■ DATA ROWS

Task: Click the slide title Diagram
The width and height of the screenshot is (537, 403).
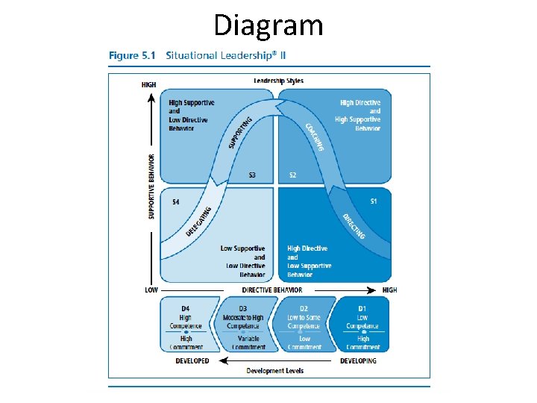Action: click(268, 25)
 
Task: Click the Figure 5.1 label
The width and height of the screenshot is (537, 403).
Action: click(134, 55)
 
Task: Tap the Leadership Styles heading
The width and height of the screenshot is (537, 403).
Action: click(278, 81)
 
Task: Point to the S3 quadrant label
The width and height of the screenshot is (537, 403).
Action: click(253, 175)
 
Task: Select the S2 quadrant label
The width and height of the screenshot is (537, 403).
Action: click(293, 175)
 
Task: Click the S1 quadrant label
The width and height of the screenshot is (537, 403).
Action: click(374, 202)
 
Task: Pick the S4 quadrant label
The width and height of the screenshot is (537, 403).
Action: click(176, 202)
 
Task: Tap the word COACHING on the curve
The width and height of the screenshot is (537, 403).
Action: click(315, 137)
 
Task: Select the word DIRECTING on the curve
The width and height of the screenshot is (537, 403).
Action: click(354, 226)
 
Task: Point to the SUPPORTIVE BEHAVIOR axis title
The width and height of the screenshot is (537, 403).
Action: click(151, 187)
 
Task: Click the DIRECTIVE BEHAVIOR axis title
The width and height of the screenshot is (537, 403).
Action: click(272, 290)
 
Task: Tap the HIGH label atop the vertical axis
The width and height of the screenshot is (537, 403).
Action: click(148, 85)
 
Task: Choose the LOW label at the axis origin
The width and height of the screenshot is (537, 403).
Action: click(151, 290)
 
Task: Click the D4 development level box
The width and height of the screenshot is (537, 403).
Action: click(186, 325)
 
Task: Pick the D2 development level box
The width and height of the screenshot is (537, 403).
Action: click(304, 325)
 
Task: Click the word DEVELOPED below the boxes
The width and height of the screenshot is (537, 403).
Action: click(192, 360)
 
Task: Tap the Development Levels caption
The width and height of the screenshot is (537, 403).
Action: click(275, 371)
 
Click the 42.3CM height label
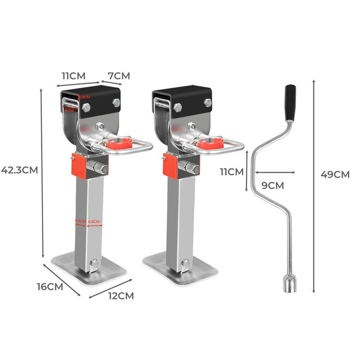point(19,170)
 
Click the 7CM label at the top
point(118,76)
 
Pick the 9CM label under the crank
point(273,184)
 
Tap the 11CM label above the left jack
point(73,75)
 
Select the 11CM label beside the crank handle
point(231,171)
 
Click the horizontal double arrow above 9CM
point(275,172)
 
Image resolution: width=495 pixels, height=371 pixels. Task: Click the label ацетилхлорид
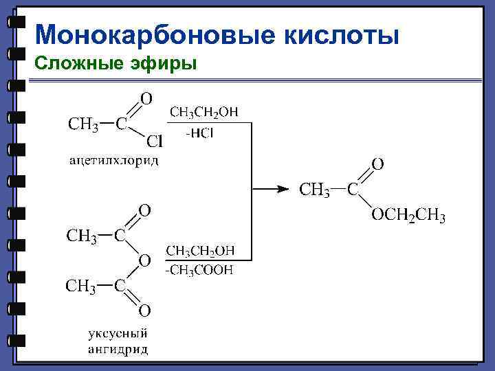[x=114, y=161]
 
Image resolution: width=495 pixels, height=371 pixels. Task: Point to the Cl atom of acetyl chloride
[x=155, y=142]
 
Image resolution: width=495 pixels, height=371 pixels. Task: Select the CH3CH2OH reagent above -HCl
[x=205, y=112]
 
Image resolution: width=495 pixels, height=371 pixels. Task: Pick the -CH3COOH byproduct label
[x=199, y=270]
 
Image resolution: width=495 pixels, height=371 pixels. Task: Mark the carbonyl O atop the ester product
[x=377, y=164]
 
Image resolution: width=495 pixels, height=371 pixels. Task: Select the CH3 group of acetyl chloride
[x=82, y=124]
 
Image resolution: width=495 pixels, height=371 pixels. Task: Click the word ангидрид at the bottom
[x=118, y=349]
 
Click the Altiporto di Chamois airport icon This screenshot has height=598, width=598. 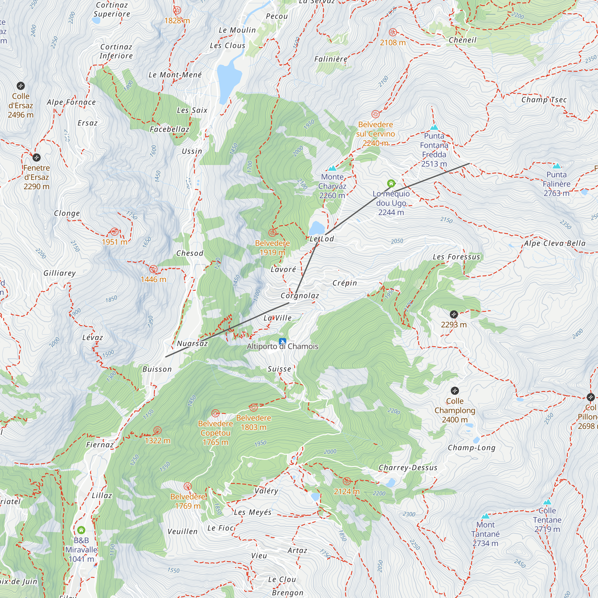282,341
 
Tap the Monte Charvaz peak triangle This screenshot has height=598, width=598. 332,168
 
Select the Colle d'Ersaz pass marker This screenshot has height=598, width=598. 21,86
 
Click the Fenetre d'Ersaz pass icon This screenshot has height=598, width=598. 36,158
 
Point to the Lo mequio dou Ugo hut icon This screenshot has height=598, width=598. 391,184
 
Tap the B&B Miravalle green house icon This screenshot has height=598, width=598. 81,530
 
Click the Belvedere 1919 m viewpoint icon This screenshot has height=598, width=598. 272,233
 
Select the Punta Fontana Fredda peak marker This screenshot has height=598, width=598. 434,127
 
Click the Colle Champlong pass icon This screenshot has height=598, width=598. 454,390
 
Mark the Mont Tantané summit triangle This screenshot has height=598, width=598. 485,516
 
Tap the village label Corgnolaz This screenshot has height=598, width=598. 300,296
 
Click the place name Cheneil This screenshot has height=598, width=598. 463,40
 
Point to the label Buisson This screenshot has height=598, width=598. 157,369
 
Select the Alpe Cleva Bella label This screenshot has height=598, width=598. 555,243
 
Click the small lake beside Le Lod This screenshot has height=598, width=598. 316,228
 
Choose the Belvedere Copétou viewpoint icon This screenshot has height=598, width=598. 215,413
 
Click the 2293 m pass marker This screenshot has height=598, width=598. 454,315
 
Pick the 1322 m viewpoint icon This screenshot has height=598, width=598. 157,430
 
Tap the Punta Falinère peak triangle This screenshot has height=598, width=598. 556,166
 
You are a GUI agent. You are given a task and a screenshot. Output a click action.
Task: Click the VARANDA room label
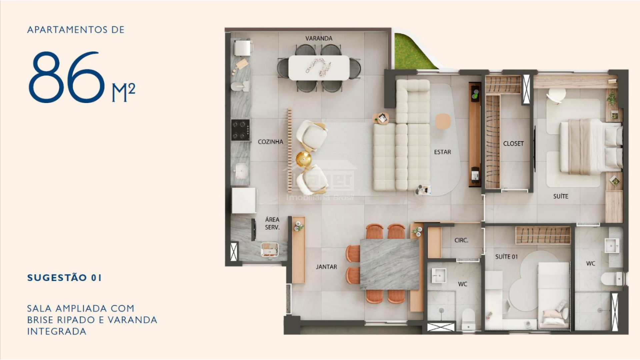(319, 38)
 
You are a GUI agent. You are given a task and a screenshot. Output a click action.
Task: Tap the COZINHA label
(270, 142)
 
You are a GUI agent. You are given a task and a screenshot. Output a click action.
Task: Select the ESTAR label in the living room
(442, 152)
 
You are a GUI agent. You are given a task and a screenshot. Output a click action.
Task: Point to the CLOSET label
(513, 144)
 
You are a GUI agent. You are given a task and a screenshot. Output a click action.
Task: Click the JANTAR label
(326, 267)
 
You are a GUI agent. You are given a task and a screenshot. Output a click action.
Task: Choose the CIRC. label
(461, 240)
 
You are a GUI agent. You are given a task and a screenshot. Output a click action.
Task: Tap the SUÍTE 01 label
(506, 256)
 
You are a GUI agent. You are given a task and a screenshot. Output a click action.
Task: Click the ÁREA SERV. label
(272, 223)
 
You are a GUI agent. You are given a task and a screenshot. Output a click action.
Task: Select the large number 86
(67, 77)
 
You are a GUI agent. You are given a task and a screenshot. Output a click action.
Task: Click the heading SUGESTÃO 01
(64, 278)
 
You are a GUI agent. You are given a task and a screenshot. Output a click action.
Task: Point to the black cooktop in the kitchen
(240, 130)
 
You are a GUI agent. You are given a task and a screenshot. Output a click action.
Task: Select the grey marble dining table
(389, 264)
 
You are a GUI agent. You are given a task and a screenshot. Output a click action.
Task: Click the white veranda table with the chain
(319, 68)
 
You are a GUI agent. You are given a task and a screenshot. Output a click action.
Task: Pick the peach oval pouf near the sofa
(443, 121)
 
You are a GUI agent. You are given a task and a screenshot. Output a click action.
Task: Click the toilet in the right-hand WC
(612, 279)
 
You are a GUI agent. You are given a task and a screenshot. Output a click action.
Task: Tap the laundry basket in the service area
(270, 250)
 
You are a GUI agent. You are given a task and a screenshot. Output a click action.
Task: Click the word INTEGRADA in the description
(57, 331)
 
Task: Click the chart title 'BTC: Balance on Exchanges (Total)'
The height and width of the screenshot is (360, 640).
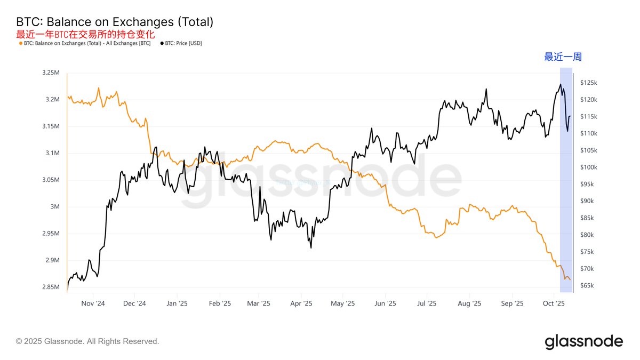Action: click(x=115, y=22)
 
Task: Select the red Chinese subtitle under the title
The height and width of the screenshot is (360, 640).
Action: click(x=85, y=34)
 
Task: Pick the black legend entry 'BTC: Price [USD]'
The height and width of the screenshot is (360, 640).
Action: click(x=181, y=43)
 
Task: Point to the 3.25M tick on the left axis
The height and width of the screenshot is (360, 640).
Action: click(x=52, y=73)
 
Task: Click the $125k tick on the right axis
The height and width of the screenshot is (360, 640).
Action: click(x=589, y=83)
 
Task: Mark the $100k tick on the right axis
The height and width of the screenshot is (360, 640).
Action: click(x=589, y=167)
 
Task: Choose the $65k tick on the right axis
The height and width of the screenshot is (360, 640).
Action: click(x=587, y=286)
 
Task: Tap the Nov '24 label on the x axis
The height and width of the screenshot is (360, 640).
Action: click(x=93, y=303)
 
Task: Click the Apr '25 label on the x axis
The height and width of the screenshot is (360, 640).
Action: click(x=301, y=303)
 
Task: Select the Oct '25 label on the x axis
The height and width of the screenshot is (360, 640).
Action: click(x=554, y=303)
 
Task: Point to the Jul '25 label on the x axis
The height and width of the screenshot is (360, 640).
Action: click(x=427, y=303)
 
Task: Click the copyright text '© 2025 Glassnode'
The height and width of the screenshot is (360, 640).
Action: click(x=87, y=341)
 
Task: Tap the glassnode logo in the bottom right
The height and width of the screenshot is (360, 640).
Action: click(x=583, y=341)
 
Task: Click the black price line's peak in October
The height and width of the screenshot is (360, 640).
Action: click(x=560, y=84)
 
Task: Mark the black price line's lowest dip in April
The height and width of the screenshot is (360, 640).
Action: click(x=310, y=247)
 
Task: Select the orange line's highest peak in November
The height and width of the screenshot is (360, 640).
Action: click(x=99, y=88)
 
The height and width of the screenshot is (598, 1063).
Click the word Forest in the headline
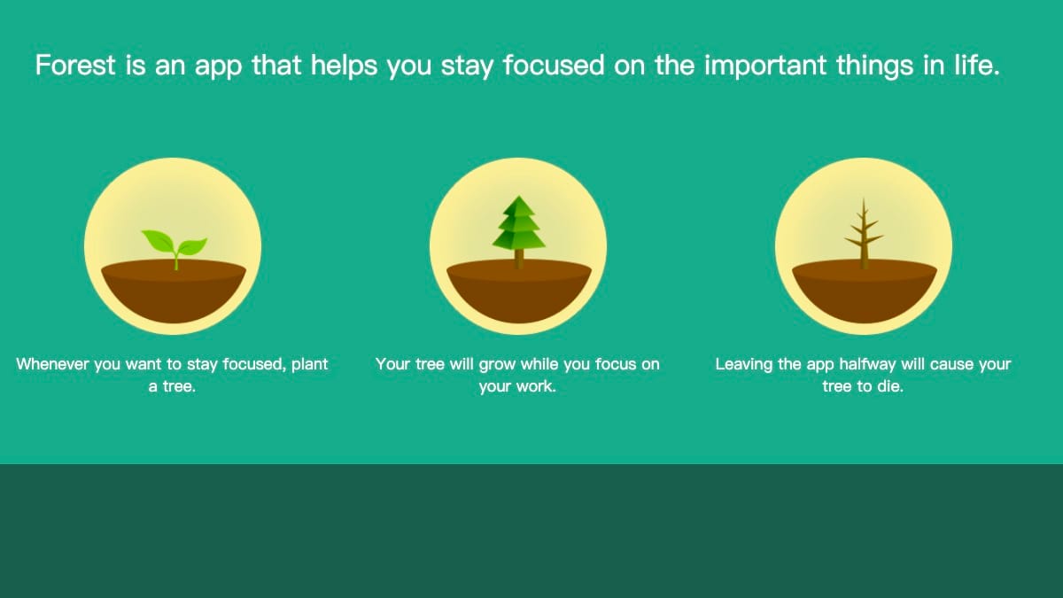[x=75, y=65]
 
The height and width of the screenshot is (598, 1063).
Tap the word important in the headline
[x=765, y=66]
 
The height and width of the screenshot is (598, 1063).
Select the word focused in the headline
[x=554, y=65]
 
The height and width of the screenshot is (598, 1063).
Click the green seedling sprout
[x=175, y=249]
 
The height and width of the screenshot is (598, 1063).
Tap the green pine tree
[x=519, y=231]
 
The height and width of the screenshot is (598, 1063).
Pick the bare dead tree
[x=864, y=234]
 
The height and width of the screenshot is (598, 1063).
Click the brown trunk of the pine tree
[x=519, y=259]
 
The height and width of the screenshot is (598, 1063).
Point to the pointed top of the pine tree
[x=519, y=196]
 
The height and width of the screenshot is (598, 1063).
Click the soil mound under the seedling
[x=174, y=291]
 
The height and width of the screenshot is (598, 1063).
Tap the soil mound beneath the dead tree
[x=865, y=291]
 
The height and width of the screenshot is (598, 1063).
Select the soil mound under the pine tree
[x=519, y=291]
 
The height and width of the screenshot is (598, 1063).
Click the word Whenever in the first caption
[x=52, y=364]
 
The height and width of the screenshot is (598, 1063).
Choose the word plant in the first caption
[x=309, y=364]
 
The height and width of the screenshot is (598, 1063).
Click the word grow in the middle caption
[x=497, y=365]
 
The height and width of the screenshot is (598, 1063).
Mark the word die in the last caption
[x=889, y=386]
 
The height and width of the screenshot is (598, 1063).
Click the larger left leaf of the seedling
[x=158, y=241]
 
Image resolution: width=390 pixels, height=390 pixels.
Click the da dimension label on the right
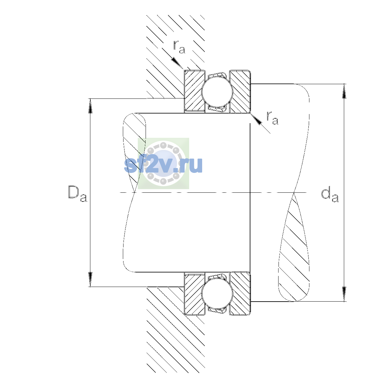(330, 196)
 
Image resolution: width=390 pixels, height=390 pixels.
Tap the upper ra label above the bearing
(179, 47)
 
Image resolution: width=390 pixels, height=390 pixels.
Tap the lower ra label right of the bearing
(272, 118)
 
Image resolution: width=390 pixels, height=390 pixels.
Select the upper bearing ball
(217, 91)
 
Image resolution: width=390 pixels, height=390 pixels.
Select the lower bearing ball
(217, 293)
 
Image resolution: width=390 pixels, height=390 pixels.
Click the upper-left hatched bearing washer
(194, 91)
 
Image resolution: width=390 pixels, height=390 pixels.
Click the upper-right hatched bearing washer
(240, 91)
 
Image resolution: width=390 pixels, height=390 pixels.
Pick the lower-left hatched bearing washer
(194, 294)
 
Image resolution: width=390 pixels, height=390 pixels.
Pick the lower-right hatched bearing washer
(240, 294)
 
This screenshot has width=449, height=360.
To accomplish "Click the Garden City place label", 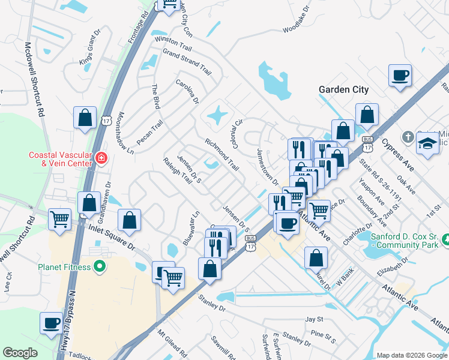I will point(343,89).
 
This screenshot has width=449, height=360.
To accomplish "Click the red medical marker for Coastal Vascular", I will point(101,158).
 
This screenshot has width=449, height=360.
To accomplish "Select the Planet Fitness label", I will point(64,267).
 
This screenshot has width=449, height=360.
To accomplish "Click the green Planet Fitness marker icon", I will point(100,266).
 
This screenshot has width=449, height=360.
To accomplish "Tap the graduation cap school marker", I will point(427,144).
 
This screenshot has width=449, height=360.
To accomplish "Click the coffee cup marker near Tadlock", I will point(50,323).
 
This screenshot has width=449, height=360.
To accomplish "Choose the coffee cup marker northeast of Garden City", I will point(400,76).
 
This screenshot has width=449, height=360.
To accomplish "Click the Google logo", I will point(20,353).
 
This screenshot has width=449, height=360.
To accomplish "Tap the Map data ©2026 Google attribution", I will point(412,355).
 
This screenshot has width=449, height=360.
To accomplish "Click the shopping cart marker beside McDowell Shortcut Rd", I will point(59,219).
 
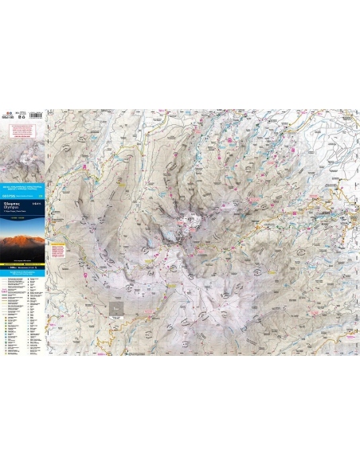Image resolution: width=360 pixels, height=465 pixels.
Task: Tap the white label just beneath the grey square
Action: click(x=117, y=322)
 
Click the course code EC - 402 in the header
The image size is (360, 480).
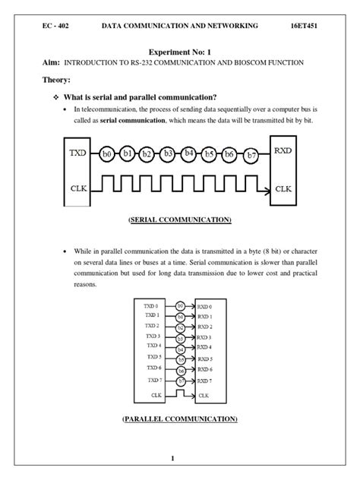pos(57,25)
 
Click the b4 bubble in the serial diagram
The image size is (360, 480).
pos(189,153)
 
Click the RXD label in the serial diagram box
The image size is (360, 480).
pos(284,152)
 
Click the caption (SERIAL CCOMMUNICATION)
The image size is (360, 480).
pos(179,220)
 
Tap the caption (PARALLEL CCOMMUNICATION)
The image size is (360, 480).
pos(179,418)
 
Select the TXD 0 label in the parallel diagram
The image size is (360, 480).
pos(151,305)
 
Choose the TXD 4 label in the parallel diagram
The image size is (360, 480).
pos(151,346)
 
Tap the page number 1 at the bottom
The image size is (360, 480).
pos(173,458)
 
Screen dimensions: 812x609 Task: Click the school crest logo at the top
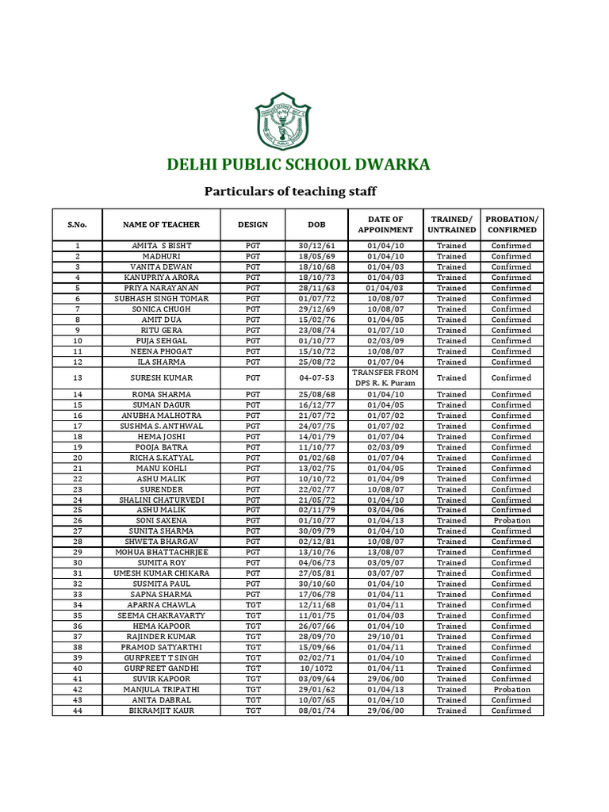point(283,121)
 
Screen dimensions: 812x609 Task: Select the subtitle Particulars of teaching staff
point(290,191)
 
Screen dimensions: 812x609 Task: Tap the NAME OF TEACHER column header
point(161,224)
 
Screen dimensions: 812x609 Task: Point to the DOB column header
point(316,224)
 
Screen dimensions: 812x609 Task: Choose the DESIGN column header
point(252,224)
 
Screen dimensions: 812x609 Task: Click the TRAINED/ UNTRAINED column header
point(451,224)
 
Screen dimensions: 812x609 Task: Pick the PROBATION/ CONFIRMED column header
point(511,224)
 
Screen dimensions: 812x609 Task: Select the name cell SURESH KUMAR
point(161,378)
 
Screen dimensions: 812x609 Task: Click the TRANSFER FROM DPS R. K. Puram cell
point(385,378)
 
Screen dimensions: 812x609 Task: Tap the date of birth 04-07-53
point(316,378)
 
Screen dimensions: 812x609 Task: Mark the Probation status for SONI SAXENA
point(511,521)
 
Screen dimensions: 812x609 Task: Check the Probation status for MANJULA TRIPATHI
point(511,690)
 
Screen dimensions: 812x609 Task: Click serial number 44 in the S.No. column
point(78,711)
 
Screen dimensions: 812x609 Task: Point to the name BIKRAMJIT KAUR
point(161,711)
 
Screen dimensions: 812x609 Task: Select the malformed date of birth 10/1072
point(316,668)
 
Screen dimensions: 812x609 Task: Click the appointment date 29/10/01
point(385,637)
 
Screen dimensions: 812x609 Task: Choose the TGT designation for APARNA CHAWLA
point(252,605)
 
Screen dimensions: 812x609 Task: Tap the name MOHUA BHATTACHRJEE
point(161,553)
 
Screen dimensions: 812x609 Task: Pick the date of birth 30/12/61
point(316,246)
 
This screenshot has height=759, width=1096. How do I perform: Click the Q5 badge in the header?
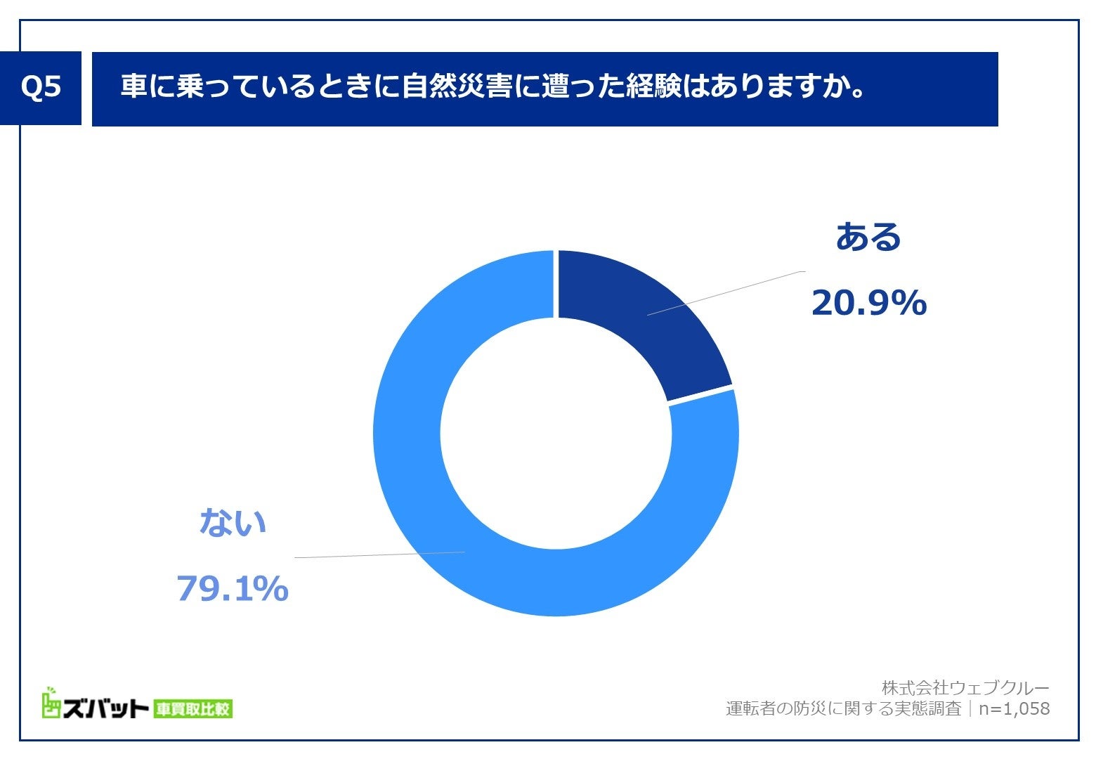click(x=41, y=88)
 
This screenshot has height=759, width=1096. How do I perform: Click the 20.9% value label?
click(x=869, y=303)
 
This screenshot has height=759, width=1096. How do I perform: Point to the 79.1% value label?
click(x=232, y=588)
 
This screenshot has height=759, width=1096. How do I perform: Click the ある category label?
click(x=868, y=237)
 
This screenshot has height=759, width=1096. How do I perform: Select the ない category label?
click(x=233, y=523)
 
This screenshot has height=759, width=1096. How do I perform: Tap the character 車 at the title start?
click(x=133, y=88)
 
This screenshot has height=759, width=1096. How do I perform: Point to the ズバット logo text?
click(x=105, y=709)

■ TO DO
Put the lines from the start of the records through the line containing "Action: click(278, 81)" into a JSON list of strings, one string per line, with blank lines and pictures left out.

■ SOLUTION TO THIS TASK
[
  "Task: Click the slide title Diagram",
  "The width and height of the screenshot is (537, 403).",
  "Action: click(268, 25)",
  "Task: Click the Figure 5.1 label",
  "The width and height of the screenshot is (537, 403).",
  "Action: click(134, 55)",
  "Task: Tap the Leadership Styles heading",
  "The width and height of the screenshot is (537, 403).",
  "Action: click(278, 81)"
]